Dank für „Turbo-Power“-Einsatz

Sebastian Stadtmüller als Werkstättenleiter der Johannes-Diakonie Mosbach verabschiedet

Sebastian Stadtmüller (l.) freute sich besonders darüber, dass auch Hans-Peter Barth (r.) an seiner Verabschiedung teilnahm. (Foto: Dirk Adler)

Mosbach. Leise und bescheiden wollte Sebastian Stadtmüller als Leiter der Mosbacher Werkstätten für behinderte Menschen (WfbM) nach 37 Jahren Einsatz in der Johannes-Diakonie Mosbach in den Ruhestand gehen. Doch ohne Dank für sein großes Engagement ließen ihn Leitungskräfte, Mitarbeitende und Beschäftigte nicht ziehen. Jetzt wurde Stadtmüller feierlich in der WfbM am Sportplatz verabschiedet. Von hier aus pflegte er auch den guten Kontakt zu Industrie-, Handels- und Handwerkspartnern in der Region und darüber hinaus.

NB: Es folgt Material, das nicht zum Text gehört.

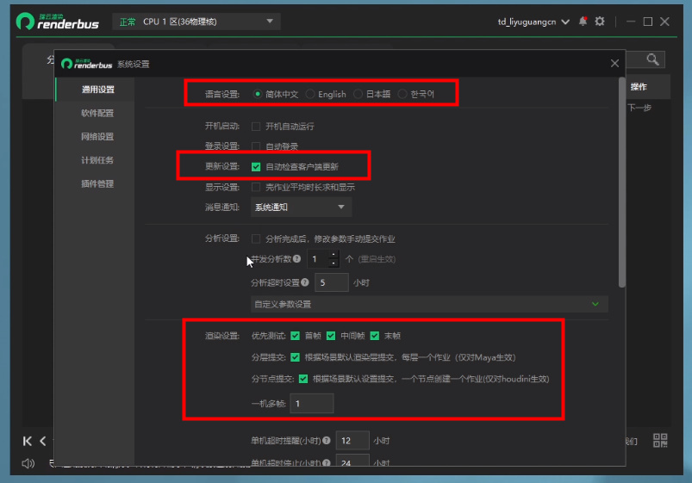Click the search magnifier icon
The image size is (692, 483).
tap(653, 59)
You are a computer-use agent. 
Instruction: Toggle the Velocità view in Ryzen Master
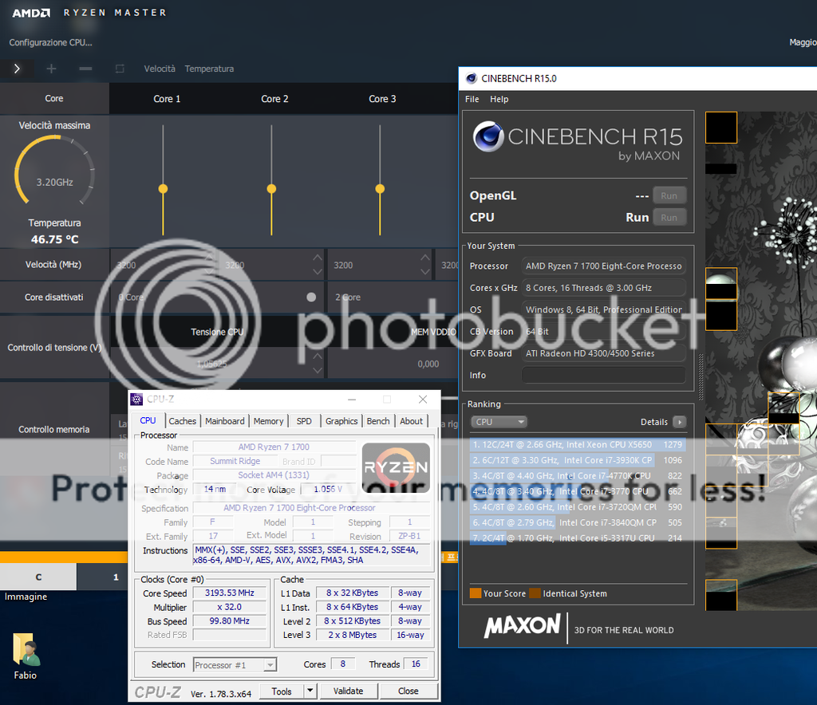[x=160, y=69]
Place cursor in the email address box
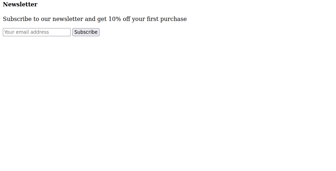 [x=37, y=32]
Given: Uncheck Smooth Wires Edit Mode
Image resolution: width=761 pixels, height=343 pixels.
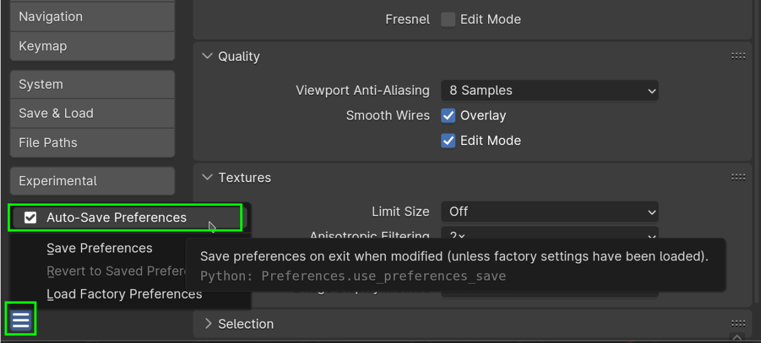Looking at the screenshot, I should (448, 141).
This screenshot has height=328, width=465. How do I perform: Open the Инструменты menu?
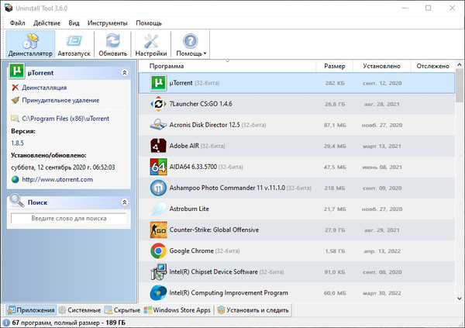[x=107, y=23]
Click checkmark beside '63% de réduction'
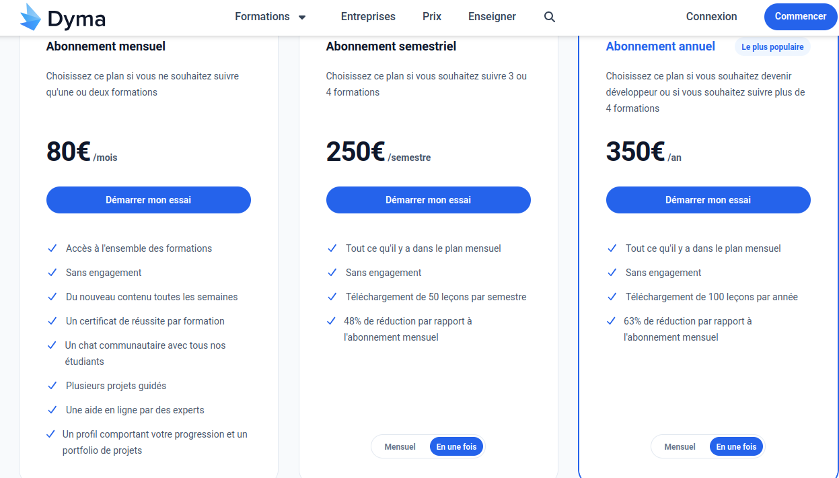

Bereits mit 26 Jahren war der gelernte Werkzeugmacher und Maschinenbauer als Lehrmeister in der Johannes-Diakonie gestartet. Zu seinen weiteren Qualifikationen gehörte auch die Ausbildung zum Heilerziehungshelfer, um Menschen mit Behinderung zur Seite zu stehen. Federführend war er am Bau der zwei WfbM in Mosbach und der WfbM in Buchen beteiligt. Geprägt hat er ebenso die effektiven Arbeitsprozesse und das gute Arbeitsklima in den Mosbacher Werkstätten.

Sowohl die fachlichen als auch die menschlichen Stärken von Stadtmüller lobte Rüdiger Pluschek, Leiter des Geschäftsbereichs Beschäftigung der Johannes-Diakonie, bei dessen Verabschiedung. Die Inklusion, das heutige Schlagwort für das selbstverständliche Miteinander aller Menschen, habe Stadtmüller vorgelebt. Für die Anliegen der Beschäftigten und Mitarbeitenden sei er immer aufgeschlossen gewesen. Ihn hätten Aussagen ausgezeichnet wie: „Das packen wir gemeinsam an!“ oder „Dafür finden wir eine Lösung!“ Mit „Turbo-Power“ sei er Aufgaben angegangen. An seinen Nachfolger Sven Schüßler übergebe er einen gut funktionierenden Betrieb.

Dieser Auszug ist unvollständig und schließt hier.